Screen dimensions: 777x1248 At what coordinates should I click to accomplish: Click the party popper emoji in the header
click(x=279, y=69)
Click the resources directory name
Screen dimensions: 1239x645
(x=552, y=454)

__________

EXERCISE REQUIREMENTS |
All entries above are to be repeated verbatim, down to the last line.

SOLUTION |
Screen dimensions: 777x1248 At what coordinates should I click to accomplish: Click the party popper emoji in the header
click(x=279, y=69)
Click the resources directory name
Screen dimensions: 1239x645
(x=552, y=454)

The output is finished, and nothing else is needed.